Today, solar power and lunar power. The University of
Houston's College of Engineering presents this series
about the machines that make our civilization run, and
the people whose ingenuity created them.
Renewable energy is a term worth
looking at. We can use direct solar energy to heat water
or our homes. We can focus solar energy to supply steam
boilers. We can build engines to take energy from the
warm surface of the ocean and discharge it into the cold
water below. We use solar cells to convert solar energy
to electricity. Nature often does the work of converting
heat into usable power for us, by moving water and
wind around the planet. Thus windmills and hydroelectric
plants deliver solar power.
We call such energy renewable only because the sun
replaces what we use. No energy is truly renewable.
Sooner or later, every source runs down, even the sun.
It's just in comparison with our brief human lives, that
it might as well be inexhaustible.
Another nearly inexhaustible source of energy is
planetary kinetic energy.
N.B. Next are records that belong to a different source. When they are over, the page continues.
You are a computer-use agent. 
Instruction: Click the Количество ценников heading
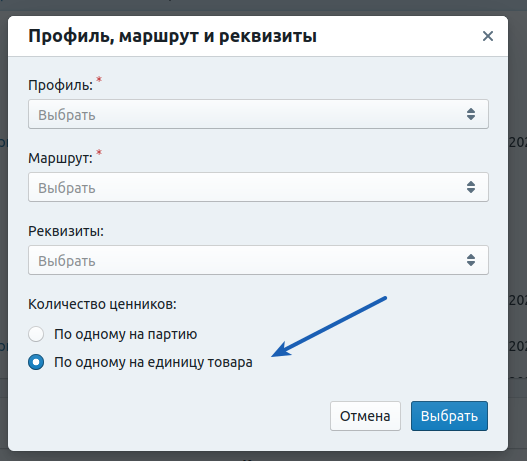click(102, 304)
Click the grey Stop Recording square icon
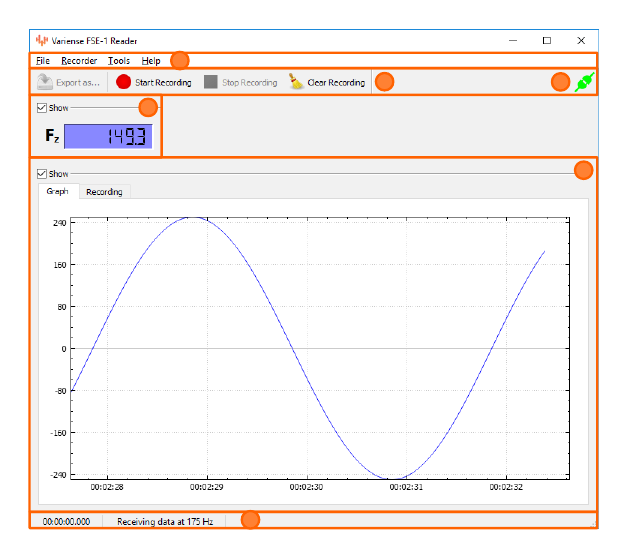The width and height of the screenshot is (629, 559). pyautogui.click(x=211, y=82)
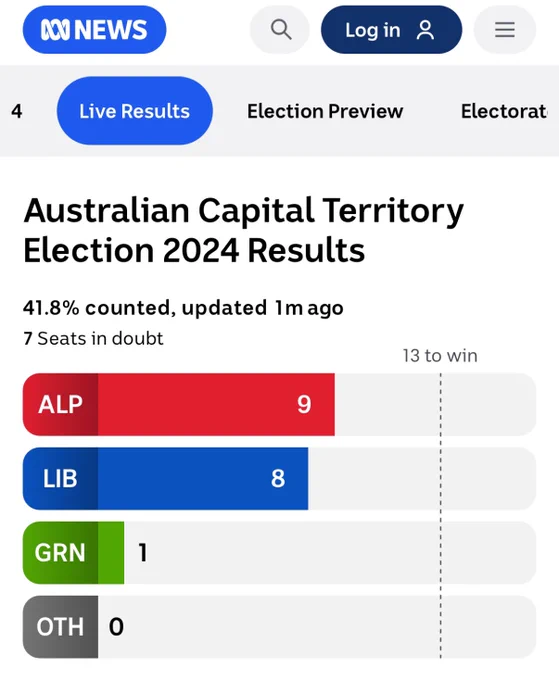This screenshot has height=680, width=559.
Task: Click the 13 to win marker label
Action: pos(440,356)
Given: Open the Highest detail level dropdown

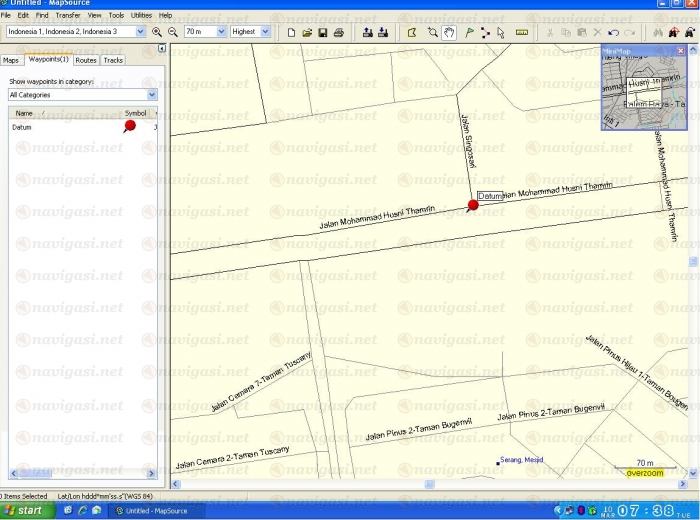Looking at the screenshot, I should (264, 32).
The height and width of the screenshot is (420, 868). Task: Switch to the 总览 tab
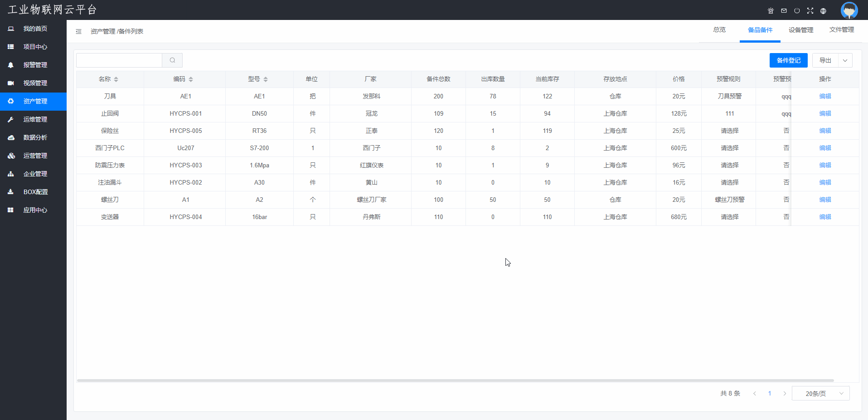(x=719, y=30)
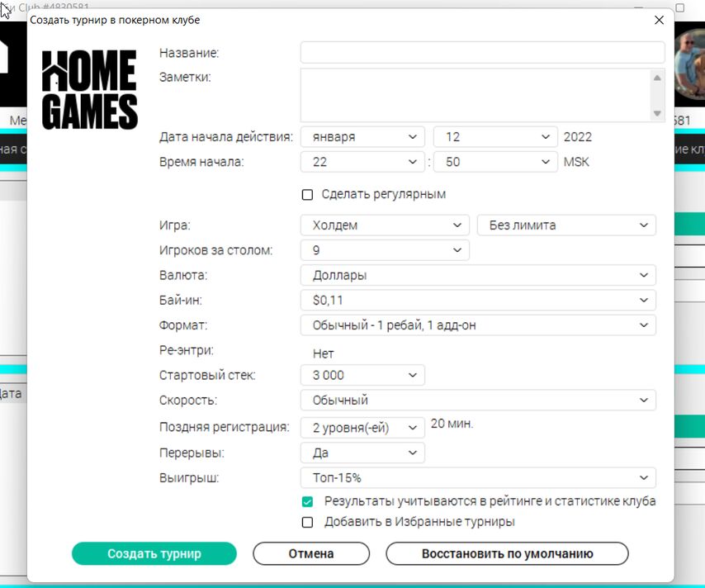Image resolution: width=705 pixels, height=588 pixels.
Task: Check 'Добавить в Избранные турниры' box
Action: pyautogui.click(x=308, y=522)
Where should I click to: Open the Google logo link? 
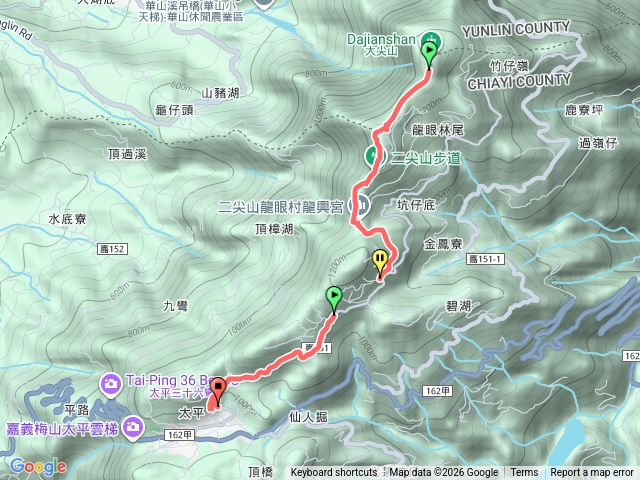[38, 467]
Every day the moon's
gravitational pull lifts countless tons of water up into,
say, the East River or the Bay of Fundy. When that water
flows back out to sea, its energy dissipates and, if we
don't use it, it's simply spent.
So where did that energy come from? It was taken from the
moon's and Earth's kinetic energy. The tides slow us
down. Each year on Earth is about half-a-second longer
than the one before it. But, like the flow of solar
energy, that consumption is present whether we claim it
or not.
We might claim it in many ways. The most obvious is to
catch sea water at high tide, then run it out through a
turbine during low tide.
Still, every large energy system comes at a price. Fossil
fuels soil the air. The problem of nuclear waste haunts
us. Hydroelectric dams create huge reservoirs and pose a
threat when they grow old. Modern windmills kill
endangered birds as well as consuming real estate. So
what price do we pay for tidal power?
It has the potential for picking up about a fiftieth of
our energy consumption. That could be a great help, but
never more than a help. Tidal power systems are
potentially big and expen-sive, and they pose poorly
understood threats to ocean ecosystems.
Tidal power (what I like to call lunar energy) is
not new. Tidal mills were built in the eighteenth century
when their major competition were windmills and water
wheels. The tidal mills largely vanished once we had
cheap steam engines.
I have a 1921 book on Tidal Power that describes
systems we might use today. It discusses tidal
variability and intermittency and treats the delicate
business of placing tidal plants.
Power use in 1921 was only a thirtieth of today's
consumption. Even then, tidal power clearly couldn't have
been enough to replace the use of coal. Yet tidal power
was going to waste then, as it goes to waste today. The
author of this old book might as well be writing for us
when he sums up the situation by quoting Cecil Rhodes'
dying sigh, "So little done, so much to do."
I'm John Lienhard, at the University of Houston, where
we're interested in the way inventive minds work.